"""This script computes the UMAP projections of matminer features for the WBM and MP
datasets. The resulting projections are saved to a .npz file.

Needs pip install umap-learn.

Uses Material Structure and Composition Featurizer
"A critical examination of robustness and generalizability of machine learning
prediction of materials properties" https://nature.com/articles/s41524-023-01012-9
"""

# %%
import os

import numpy as np
import pandas as pd
import pymatviz as pmv
import umap
from pymatgen.core import Structure
from pymatviz.enums import Key
from tqdm import tqdm

from matbench_discovery import MP_DIR, PDF_FIGS, WBM_DIR
from matbench_discovery.enums import DataFiles

__author__ = "Philipp Benner, Janosh Riebesell"
__date__ = "2023-11-28"


# %%
mp_matminer_feat_path = f"{MP_DIR}/mp-final-structures-matminer-features.csv.bz2"
wbm_matminer_feat_path = f"{WBM_DIR}/wbm-initial-structures-matminer-features.csv.bz2"
# default n_umap_neighbors=15 results resemble PCA, i.e. a single blob of points.
# The larger n_neighbors, the more MP point clusters move apart. Those islands may
# correspond to some material classes (but we didn't test this).
n_umap_neighbors = 750


# %%
def featurize_dataframe(
    df_in: pd.DataFrame | pd.Series,
    *,
    struct_col: str = "structure",
    ignore_errors: bool = True,
    chunk_size: int = 30,
) -> pd.DataFrame:
    """Featurize a dataframe of structures using matminer Featurizers.

    Args:
        df_in (pd.DataFrame): DataFrame with a column named "structure"
        struct_col (str, optional): Name of column containing structures.
            Defaults to "structure".
        ignore_errors (bool, optional): Whether to ignore errors. Defaults to True.
        chunk_size (int, optional): Chunk size for parallelization. Defaults to 30.

    Returns:
        pd.DataFrame: DataFrame with 273 columns containing matminer features
    """
    # For featurization
    from matminer.featurizers.base import MultipleFeaturizer
    from matminer.featurizers.composition import (
        ElementProperty,
        IonProperty,
        Stoichiometry,
        ValenceOrbital,
    )
    from matminer.featurizers.structure import (
        ChemicalOrdering,
        MaximumPackingEfficiency,
        SiteStatsFingerprint,
        StructuralHeterogeneity,
        StructureComposition,
    )

    df_in = df_in.to_frame() if isinstance(df_in, pd.Series) else df_in
    for struct in df_in[struct_col]:
        for site in struct:
            site.to_unit_cell(in_place=True)

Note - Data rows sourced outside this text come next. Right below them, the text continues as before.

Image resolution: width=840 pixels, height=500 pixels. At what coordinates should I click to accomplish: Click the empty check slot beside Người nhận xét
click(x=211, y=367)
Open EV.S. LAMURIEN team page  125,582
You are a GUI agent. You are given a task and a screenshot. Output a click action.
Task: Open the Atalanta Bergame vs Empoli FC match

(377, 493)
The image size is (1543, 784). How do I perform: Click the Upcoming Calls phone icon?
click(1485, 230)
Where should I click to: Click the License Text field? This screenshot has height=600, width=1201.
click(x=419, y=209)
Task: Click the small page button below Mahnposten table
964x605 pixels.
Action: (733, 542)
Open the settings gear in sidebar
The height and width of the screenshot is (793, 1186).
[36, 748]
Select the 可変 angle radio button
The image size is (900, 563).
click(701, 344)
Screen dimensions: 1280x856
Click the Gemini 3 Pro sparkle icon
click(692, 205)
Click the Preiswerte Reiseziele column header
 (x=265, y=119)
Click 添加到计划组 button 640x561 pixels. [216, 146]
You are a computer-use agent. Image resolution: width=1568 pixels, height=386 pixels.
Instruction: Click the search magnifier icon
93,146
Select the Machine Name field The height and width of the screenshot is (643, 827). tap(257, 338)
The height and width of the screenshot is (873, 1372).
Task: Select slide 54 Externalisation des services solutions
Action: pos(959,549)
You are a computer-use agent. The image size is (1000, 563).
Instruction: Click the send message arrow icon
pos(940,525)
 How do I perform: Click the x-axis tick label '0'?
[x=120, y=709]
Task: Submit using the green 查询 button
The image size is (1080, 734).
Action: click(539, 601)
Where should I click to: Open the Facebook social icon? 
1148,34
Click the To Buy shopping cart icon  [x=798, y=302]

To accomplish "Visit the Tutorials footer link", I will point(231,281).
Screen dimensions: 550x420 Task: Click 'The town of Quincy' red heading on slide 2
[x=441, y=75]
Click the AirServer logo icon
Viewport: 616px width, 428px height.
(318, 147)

    # 128 structural feature
    struct_feat = [
        SiteStatsFingerprint.from_preset("CoordinationNumber_ward-prb-2017"),
        SiteStatsFingerprint.from_preset("LocalPropertyDifference_ward-prb-2017"),
        StructuralHeterogeneity(),
        MaximumPackingEfficiency(),
        ChemicalOrdering(),
    ]
    # 145 compositional features
    comp_feat = [
        StructureComposition(Stoichiometry()),
        StructureComposition(ElementProperty.from_preset("magpie")),
        StructureComposition(ValenceOrbital(props=["frac"])),
        StructureComposition(IonProperty(fast=True)),
    ]
    featurizer = MultipleFeaturizer([*struct_feat, *comp_feat])
    # Set the chunk size used for Pool.map parallelization
    featurizer.set_chunksize(chunksize=chunk_size)
    featurizer.fit(df_in[struct_col])
    matminer_features = featurizer.featurize_dataframe(
        df=df_in, col_id=struct_col, ignore_errors=ignore_errors
    )
    print("Featurization complete")
    # check failed entries
    failed = np.any(pd.isna(matminer_features.iloc[:, df_in.shape[1] :]), axis=1)
    if sum(failed) > 0:
        print(f"Number failed: {sum(failed)} / {len(failed)}")
    return matminer_features


# %%
def featurize_file(filename: str, struct_col: str = Key.init_struct) -> pd.DataFrame:
    """Featurize pymatgen Structures in a file with matminer."""
    df_in = pd.read_json(filename, lines=True).set_index(Key.mat_id)

    # ComputedStructureEntry dicts have a "structure" key, if that's missing it's a
    # Structure dict
    df_in[struct_col] = [
        Structure.from_dict(x.get("structure", x))
        for x in tqdm(df_in[struct_col], leave=False, desc="Hydrate structures")
    ]

    df_features = featurize_dataframe(df_in[struct_col], struct_col=struct_col)

    return df_features.drop(columns=struct_col)


# %%
def features_to_drop(df_in: pd.DataFrame, threshold: float = 0.95) -> list[str]:
    """Get column names of features with correlation greater than threshold to drop."""
    corr_matrix = df_in.corr(method="pearson", numeric_only=False).abs()

    # select upper triangle of correlation matrix
    upper_tri = corr_matrix.where(np.triu(np.ones(corr_matrix.shape), k=1).astype(bool))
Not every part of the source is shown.